▶ [The task] What is wanted is the line holding "The image size is (800, 600)." and every later line through the end of the entries, set down exactly.

▶ [Extracted data entries]
..............................

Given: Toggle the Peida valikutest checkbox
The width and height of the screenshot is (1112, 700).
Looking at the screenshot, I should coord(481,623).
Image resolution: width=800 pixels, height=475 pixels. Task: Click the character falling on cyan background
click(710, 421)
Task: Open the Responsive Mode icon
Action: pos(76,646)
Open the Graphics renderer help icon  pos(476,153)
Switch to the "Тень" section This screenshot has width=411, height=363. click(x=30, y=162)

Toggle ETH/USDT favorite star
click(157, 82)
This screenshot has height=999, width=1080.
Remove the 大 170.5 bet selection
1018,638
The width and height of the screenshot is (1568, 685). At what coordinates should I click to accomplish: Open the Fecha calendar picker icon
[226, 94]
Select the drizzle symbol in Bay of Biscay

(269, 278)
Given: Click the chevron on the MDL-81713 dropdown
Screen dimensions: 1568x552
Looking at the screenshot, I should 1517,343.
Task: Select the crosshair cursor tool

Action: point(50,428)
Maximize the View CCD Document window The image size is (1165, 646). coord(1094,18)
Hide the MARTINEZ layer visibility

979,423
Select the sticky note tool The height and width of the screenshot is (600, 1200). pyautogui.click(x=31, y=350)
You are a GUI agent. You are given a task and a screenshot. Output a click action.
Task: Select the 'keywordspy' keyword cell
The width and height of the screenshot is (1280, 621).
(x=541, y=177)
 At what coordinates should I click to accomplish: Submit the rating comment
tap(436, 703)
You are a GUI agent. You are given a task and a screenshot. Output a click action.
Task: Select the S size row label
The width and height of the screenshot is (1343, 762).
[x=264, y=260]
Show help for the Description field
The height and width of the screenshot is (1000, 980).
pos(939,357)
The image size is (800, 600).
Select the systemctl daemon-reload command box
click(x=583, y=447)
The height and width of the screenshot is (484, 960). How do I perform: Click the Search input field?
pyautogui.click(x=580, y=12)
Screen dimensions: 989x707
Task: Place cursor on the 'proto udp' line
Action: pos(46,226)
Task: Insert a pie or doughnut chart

..............................

▶ [Completed exercise]
The image size is (800, 600).
Select the systemctl daemon-reload command box
click(x=583, y=447)
The height and width of the screenshot is (484, 960). How do I perform: Click the Search input field?
pyautogui.click(x=580, y=12)
Screen dimensions: 989x707
Task: Place cursor on the 'proto udp' line
Action: pos(46,226)
Task: Insert a pie or doughnut chart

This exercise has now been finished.